Items from a data source
/---

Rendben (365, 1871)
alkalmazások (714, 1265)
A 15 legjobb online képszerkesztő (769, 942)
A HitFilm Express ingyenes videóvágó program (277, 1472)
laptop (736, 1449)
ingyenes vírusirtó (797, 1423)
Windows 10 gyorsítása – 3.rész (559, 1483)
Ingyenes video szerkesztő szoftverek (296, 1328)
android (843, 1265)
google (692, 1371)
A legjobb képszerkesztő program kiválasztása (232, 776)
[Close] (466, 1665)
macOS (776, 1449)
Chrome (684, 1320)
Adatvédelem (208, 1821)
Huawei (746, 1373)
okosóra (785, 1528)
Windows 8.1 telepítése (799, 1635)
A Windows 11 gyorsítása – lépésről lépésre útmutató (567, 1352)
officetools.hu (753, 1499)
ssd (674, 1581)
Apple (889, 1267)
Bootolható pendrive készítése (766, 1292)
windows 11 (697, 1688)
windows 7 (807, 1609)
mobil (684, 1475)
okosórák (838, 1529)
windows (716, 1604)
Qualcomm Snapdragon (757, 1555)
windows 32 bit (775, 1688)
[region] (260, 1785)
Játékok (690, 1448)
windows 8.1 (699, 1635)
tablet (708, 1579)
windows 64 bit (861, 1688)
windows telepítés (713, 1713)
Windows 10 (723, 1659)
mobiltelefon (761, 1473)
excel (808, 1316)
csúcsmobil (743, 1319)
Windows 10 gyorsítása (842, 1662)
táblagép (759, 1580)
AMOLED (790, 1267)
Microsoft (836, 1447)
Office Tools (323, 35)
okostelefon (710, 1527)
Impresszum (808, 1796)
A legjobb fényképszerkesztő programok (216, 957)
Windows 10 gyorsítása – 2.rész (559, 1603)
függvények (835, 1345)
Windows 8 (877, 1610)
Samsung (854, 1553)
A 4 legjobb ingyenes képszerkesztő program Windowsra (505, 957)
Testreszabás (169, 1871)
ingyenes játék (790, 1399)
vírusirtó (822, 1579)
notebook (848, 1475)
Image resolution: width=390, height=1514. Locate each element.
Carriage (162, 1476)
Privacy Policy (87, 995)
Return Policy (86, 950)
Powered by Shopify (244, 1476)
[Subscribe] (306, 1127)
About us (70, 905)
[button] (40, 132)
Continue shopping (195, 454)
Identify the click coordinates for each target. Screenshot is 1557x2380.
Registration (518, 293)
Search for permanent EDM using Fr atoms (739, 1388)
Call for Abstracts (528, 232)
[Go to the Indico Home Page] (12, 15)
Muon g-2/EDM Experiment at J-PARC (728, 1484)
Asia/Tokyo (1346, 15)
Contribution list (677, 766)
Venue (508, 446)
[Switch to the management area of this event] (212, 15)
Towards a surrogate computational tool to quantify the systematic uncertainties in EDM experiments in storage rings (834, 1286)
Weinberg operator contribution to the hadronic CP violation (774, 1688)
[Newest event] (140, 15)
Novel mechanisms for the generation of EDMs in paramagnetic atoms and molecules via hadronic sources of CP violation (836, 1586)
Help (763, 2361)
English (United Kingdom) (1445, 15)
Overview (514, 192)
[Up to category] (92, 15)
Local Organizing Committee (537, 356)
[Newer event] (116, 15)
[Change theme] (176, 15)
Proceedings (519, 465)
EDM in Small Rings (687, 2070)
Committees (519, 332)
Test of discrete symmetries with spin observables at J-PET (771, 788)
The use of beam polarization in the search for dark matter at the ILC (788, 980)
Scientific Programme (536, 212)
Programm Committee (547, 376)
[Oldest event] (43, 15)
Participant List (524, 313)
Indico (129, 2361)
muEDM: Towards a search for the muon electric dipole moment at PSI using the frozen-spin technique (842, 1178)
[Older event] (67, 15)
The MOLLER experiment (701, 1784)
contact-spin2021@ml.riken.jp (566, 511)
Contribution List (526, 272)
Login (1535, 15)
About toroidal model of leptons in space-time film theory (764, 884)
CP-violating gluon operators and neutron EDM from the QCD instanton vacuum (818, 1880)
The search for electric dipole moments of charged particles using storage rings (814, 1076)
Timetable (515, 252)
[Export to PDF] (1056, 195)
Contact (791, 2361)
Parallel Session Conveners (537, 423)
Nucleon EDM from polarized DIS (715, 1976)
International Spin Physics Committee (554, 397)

\---

EXERCISE OBJECTIVE:
Print, from the entries above, the line with "[Close] (466, 1665)", the line with "Apple (889, 1267)" and all lines between them, exactly and with nothing else.

ANSWER:
[Close] (466, 1665)
macOS (776, 1449)
Chrome (684, 1320)
Adatvédelem (208, 1821)
Huawei (746, 1373)
okosóra (785, 1528)
Windows 8.1 telepítése (799, 1635)
A Windows 11 gyorsítása – lépésről lépésre útmutató (567, 1352)
officetools.hu (753, 1499)
ssd (674, 1581)
Apple (889, 1267)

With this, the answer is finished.